Light watering is done soon after sowing. Distance between two rows may be kept at 20 cm. Seeds germinate within a week. Thinning may be done when seedlings are half an inch tall or when they have at least two-sets of leaves. Seedling are ready for transplanting after 2-3 weeks of sowing. If seedlings are raised in nursery beds, transplanting is done during rainy season. Recommended spacing during rainy season is about 45 cm from row to row and 30 cm from plant to plant.

Amaranth plants need to be watered on regular basis, all throughout its vegetative growth phase. During its active growth phase, small amounts of nitrogenous fertilizers such as urea or fully decomposed organic manures may be added to the soil to enhance soil fertility.

For container-grown plants, foliar application of urea or liquid nitrogen may be given.

Amaranth plants are fast-growing and are very easy to grow in kitchen gardens. Under good cultural practices, amaranth grows vigorously to a height of 1-1.5 meter.

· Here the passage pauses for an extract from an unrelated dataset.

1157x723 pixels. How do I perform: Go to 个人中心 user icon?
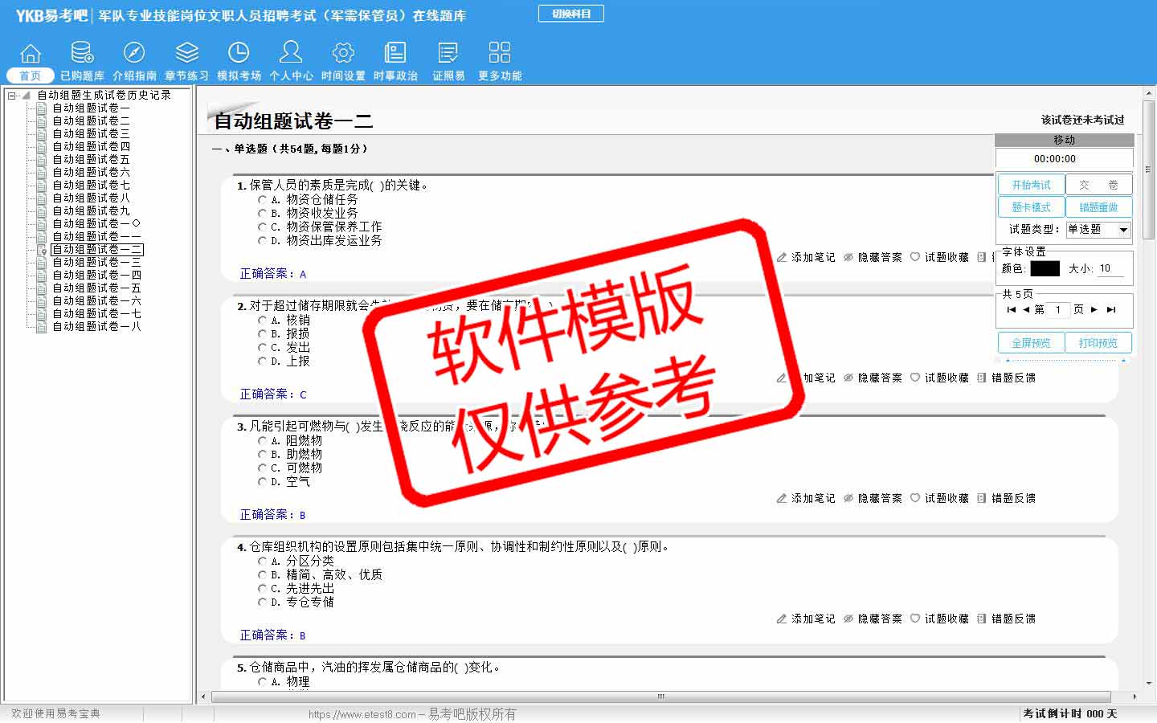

There are no serious insect-pests or diseases are found affecting amaranth greens. Sometimes leaf borers may be an issue. In that case, use tobacco extracts or pyrethrum extracts to control them. it is not advised to use chemical pesticides on any leafy greens as a pest control measure. Since leaves are harvested for fresh use, sometimes for salad purposes, care should be taken not to treat leafy greens with any of harmful chemicals.

Harvesting of young, tender leaves usually starts 4 weeks or one month after sowing. Normally, amaranth plants reach maturity after 2 months of seed sowing. However, for using the leaves for vegetable purposes, tender leaves are preferred and harvesting may begin one month after sowing. One crop/plant gives about 4-6 harvests of leaves. Leaves are handpicked or cut with a sharp knife leaving the bud for next harvest.

Seed Production in Amaranth Greens: For seed production, the plants after last harvest are left as such to let them reach to full maturity. When the whole plant dries, the seeds are separated from rest of the plant parts. Seed yield per acre is about 100 kilograms.